• _What this task involves_
Please give back, word for word, only the lines starting at the one containing "Identify the click" and ending at the one containing "Qualität, Umwelt & Sicherheit (102, 1752)" within the material below.
Information below:
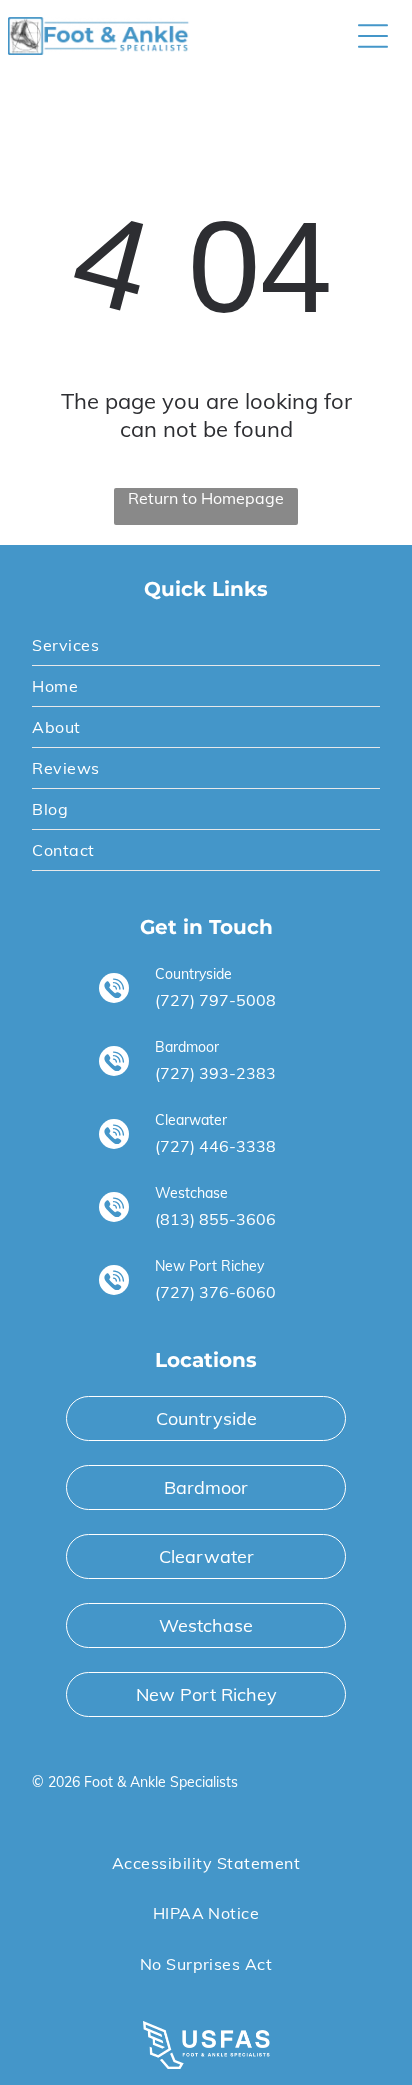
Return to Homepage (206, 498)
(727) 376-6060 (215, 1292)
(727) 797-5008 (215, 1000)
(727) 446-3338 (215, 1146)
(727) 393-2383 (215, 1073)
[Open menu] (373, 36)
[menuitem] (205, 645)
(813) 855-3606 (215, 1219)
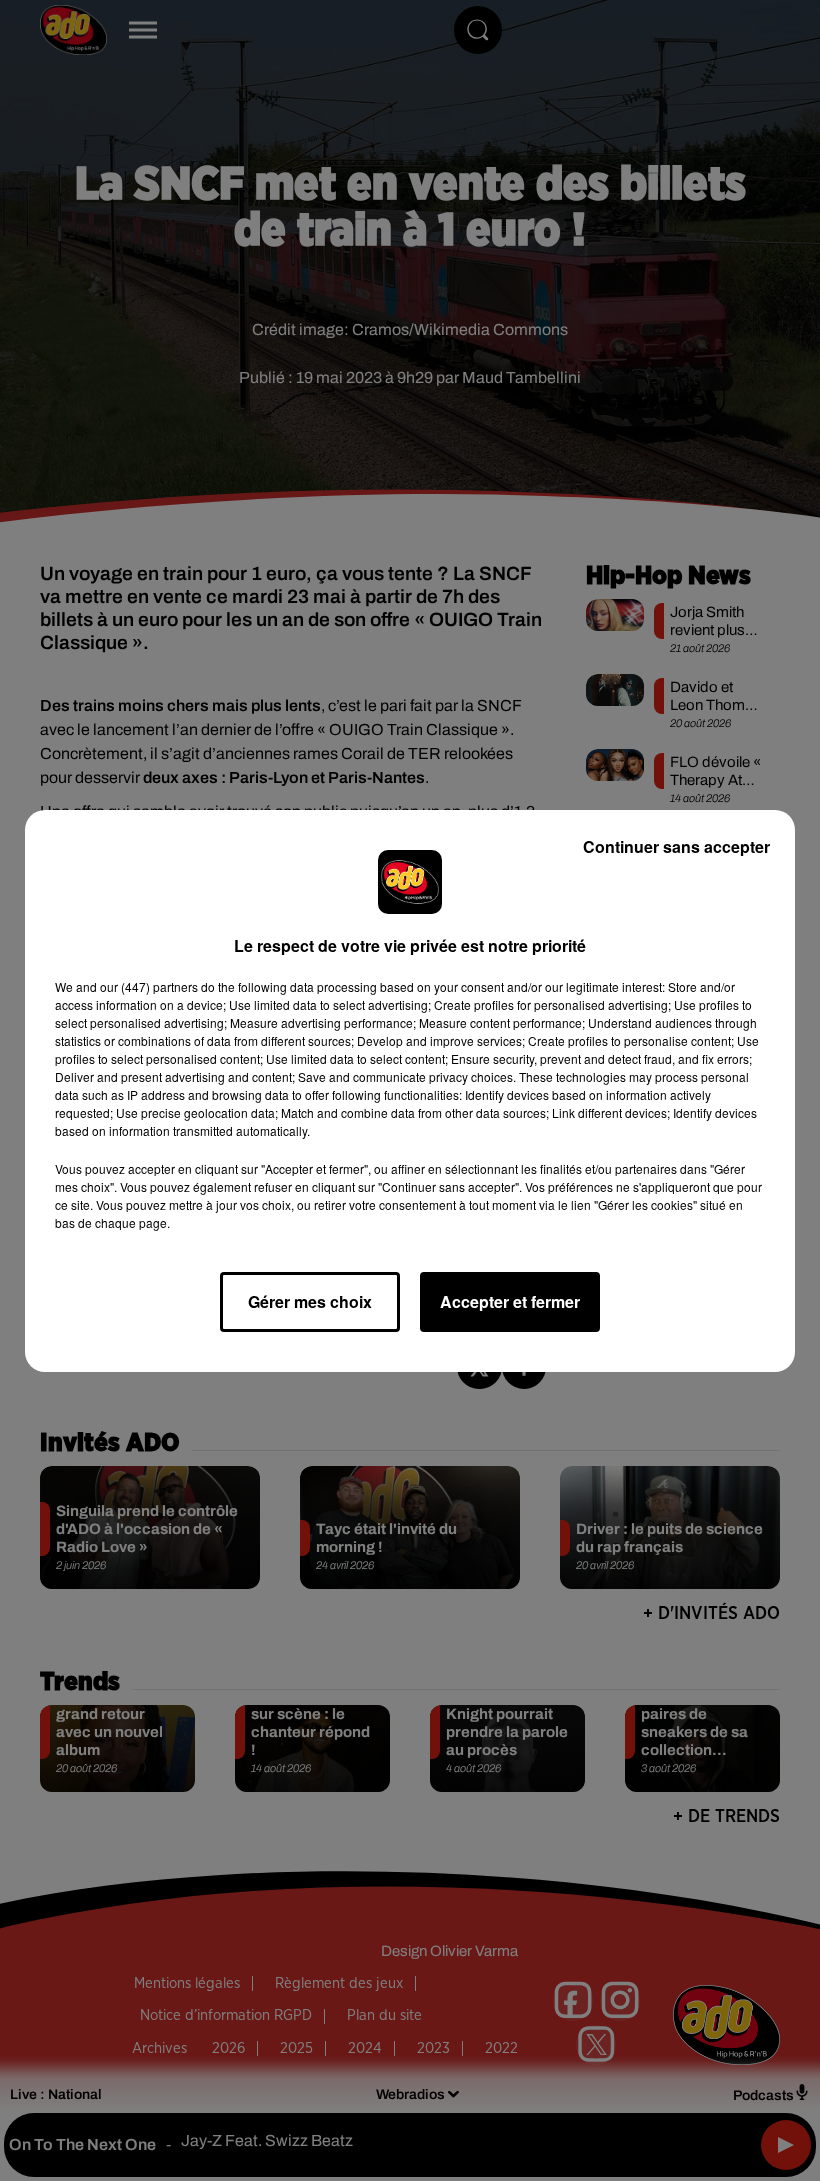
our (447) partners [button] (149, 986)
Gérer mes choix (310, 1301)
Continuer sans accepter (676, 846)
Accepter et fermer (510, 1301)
End of Information.
Information below:
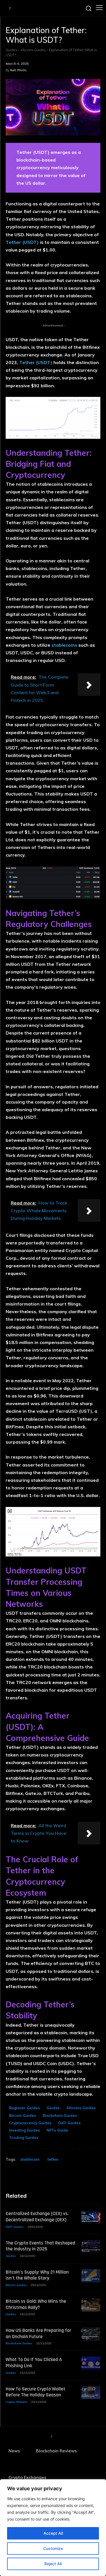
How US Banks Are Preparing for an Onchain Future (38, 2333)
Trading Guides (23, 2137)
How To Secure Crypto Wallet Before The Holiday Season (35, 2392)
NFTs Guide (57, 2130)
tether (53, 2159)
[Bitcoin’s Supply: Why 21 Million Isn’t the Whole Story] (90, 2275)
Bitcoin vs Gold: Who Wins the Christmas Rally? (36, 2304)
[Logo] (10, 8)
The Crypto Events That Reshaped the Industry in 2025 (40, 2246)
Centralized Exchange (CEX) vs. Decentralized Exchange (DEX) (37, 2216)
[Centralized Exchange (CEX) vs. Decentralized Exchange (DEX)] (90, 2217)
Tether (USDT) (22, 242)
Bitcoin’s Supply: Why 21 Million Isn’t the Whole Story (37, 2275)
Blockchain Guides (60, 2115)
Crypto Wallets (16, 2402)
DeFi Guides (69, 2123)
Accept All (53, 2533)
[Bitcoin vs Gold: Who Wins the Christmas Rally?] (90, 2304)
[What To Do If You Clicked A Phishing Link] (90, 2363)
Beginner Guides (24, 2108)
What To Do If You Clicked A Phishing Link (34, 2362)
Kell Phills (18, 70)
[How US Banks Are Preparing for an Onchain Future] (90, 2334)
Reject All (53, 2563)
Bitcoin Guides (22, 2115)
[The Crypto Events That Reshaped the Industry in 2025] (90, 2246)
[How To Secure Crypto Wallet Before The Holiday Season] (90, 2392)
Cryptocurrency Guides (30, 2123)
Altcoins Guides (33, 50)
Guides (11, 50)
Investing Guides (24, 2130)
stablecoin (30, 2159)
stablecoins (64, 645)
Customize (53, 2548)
End of Information.
Information below:
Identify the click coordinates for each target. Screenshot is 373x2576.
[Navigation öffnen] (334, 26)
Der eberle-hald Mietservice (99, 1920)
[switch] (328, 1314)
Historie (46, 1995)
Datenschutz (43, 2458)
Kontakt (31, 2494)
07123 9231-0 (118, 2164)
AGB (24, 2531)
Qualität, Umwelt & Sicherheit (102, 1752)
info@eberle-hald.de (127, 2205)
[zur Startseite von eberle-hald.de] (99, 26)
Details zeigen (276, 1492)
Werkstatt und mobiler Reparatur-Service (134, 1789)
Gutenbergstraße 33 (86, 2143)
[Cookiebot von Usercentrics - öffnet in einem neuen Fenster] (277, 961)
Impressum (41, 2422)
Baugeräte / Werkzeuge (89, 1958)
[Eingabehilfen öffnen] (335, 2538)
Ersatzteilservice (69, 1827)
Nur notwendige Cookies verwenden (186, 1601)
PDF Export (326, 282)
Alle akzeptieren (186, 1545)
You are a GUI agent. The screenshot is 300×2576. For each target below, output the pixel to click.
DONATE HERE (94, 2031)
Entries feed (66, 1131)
End of Information.
• _Response below_
Identify the click coordinates for each target. Screenshot is 373x2576.
[Navigation öffnen] (334, 26)
Der eberle-hald Mietservice (99, 1920)
[switch] (328, 1314)
Historie (46, 1995)
Datenschutz (43, 2458)
Kontakt (31, 2494)
07123 9231-0 (118, 2164)
AGB (24, 2531)
Qualität, Umwelt & Sicherheit (102, 1752)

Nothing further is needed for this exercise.